(Saved entries)
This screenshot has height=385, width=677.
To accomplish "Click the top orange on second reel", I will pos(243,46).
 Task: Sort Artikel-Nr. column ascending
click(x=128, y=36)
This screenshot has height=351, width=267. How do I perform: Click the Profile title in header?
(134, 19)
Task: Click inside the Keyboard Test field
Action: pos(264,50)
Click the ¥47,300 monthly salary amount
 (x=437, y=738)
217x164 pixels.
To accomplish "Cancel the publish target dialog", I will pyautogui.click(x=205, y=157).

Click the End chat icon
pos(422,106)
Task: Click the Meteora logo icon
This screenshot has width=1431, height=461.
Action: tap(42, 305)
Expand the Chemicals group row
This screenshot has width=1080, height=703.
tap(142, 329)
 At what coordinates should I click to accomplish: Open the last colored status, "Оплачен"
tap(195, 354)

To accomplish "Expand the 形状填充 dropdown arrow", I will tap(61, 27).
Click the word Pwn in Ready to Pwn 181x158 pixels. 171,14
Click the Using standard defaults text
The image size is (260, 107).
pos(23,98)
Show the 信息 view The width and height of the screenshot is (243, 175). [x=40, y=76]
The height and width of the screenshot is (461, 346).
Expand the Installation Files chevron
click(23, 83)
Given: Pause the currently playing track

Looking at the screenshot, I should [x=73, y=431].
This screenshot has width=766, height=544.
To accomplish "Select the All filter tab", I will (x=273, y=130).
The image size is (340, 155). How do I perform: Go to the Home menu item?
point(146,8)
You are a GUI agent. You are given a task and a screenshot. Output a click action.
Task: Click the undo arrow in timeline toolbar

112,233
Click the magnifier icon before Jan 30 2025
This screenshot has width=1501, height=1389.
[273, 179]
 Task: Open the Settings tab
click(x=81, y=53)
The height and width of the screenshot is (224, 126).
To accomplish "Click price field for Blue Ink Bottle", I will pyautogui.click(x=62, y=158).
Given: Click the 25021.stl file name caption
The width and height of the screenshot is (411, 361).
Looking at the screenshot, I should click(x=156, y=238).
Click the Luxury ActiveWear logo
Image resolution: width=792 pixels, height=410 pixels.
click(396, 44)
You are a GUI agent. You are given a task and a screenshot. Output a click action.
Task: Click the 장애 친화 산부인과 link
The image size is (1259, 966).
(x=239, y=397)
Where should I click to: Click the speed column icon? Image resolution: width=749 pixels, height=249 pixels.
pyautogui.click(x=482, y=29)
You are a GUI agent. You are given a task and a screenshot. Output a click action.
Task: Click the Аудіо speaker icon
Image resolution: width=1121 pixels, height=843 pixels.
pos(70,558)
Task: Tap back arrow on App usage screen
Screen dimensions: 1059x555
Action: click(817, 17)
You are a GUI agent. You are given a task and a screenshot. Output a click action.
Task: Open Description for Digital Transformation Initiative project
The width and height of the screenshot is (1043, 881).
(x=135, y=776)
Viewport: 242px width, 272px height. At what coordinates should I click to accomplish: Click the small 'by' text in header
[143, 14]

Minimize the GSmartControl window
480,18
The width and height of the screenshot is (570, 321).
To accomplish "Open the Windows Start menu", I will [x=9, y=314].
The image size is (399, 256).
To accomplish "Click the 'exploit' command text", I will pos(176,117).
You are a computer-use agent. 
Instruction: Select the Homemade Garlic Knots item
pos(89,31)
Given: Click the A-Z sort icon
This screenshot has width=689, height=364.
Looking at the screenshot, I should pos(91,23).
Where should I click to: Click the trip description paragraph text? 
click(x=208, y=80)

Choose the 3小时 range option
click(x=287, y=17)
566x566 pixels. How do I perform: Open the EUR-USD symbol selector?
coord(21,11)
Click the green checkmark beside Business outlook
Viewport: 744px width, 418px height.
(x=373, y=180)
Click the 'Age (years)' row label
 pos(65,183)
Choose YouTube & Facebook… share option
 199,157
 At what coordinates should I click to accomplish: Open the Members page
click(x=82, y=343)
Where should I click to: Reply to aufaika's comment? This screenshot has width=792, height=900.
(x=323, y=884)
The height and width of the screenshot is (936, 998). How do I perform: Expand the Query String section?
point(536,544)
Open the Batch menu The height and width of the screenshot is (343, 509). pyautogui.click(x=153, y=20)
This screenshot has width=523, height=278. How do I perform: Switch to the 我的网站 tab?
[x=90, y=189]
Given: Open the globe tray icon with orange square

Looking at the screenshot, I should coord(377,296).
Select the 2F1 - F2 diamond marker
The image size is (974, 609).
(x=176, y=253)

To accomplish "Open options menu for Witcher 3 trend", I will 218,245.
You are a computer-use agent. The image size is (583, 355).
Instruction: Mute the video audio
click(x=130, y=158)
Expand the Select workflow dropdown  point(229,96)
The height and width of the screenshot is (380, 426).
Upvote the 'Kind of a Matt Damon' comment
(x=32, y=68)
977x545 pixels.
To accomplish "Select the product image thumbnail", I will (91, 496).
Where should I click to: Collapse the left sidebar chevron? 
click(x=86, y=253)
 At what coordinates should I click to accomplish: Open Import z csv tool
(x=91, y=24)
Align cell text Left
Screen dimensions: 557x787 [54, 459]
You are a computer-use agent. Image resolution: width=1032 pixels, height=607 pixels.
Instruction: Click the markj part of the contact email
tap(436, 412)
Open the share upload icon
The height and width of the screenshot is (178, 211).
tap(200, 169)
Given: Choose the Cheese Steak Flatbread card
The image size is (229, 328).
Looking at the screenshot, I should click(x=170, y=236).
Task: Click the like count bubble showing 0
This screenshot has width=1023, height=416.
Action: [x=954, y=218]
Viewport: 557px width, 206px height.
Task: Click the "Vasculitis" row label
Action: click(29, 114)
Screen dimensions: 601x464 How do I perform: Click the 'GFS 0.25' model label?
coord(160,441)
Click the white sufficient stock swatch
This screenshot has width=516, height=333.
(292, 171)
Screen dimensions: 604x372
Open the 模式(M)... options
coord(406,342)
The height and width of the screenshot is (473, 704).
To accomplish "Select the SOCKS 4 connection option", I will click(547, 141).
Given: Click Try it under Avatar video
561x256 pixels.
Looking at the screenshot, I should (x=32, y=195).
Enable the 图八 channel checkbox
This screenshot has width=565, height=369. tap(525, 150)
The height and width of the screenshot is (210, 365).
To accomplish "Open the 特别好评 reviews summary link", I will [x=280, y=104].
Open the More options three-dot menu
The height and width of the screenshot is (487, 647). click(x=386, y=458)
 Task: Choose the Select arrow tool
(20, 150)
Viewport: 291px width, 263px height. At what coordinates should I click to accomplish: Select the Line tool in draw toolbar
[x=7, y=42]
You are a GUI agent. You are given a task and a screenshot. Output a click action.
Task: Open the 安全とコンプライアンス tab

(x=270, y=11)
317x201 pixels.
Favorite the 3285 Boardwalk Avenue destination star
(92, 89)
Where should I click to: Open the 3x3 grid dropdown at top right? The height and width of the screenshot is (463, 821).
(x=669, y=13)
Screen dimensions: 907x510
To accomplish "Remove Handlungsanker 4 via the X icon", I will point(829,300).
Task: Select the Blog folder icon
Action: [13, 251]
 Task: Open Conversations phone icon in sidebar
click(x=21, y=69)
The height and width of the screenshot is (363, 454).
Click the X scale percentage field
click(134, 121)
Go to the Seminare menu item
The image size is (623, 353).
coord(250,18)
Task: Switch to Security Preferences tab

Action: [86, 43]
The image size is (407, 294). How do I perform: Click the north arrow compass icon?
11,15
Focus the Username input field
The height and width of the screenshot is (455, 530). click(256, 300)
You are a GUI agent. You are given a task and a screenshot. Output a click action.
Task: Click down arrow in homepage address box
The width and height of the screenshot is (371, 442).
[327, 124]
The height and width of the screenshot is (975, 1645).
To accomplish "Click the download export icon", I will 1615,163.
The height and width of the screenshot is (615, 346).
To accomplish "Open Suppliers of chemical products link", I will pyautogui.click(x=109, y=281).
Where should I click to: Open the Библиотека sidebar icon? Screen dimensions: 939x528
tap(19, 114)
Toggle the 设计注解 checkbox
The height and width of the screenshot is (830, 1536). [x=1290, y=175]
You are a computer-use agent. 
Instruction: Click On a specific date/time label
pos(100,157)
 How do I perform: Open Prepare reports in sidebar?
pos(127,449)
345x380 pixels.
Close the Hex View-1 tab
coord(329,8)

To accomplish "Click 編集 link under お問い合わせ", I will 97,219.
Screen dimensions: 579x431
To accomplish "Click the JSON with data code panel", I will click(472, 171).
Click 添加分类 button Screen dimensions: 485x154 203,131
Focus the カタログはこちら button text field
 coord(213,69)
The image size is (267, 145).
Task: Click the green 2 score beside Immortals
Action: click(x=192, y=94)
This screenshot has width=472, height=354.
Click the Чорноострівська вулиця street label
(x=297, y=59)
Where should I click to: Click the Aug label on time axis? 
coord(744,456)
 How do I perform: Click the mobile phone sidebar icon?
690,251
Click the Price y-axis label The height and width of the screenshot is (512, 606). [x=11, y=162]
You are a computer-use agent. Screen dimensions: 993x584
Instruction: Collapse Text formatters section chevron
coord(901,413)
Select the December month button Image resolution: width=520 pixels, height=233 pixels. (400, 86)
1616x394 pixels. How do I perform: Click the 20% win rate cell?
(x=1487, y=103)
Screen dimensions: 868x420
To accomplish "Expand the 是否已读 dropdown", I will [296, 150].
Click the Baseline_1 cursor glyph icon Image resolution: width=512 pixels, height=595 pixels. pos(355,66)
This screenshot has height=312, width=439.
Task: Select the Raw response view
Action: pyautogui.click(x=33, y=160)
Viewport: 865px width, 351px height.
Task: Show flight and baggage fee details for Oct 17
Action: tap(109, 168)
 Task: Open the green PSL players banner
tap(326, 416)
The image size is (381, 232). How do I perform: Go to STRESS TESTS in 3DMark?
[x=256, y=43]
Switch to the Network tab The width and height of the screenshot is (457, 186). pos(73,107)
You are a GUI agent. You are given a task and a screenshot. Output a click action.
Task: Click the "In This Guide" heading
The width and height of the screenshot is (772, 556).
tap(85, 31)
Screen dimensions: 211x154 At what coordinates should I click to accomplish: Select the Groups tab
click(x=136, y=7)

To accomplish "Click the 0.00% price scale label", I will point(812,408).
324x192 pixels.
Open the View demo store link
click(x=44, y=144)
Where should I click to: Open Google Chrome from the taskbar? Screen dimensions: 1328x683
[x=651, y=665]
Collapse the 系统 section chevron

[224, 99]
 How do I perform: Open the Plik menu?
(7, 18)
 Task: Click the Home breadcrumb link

* _What is expected_: Gather and copy every line of the data in which the string "computer" is found.

* _Expected answer_:
You are a computer-use agent. 
You are a computer-use agent. The image size is (583, 355).
You are a computer-use agent. Image resolution: width=1032 pixels, height=607 pixels.
You are a computer-use agent. 
You are a computer-use agent. Screen dimensions: 993x584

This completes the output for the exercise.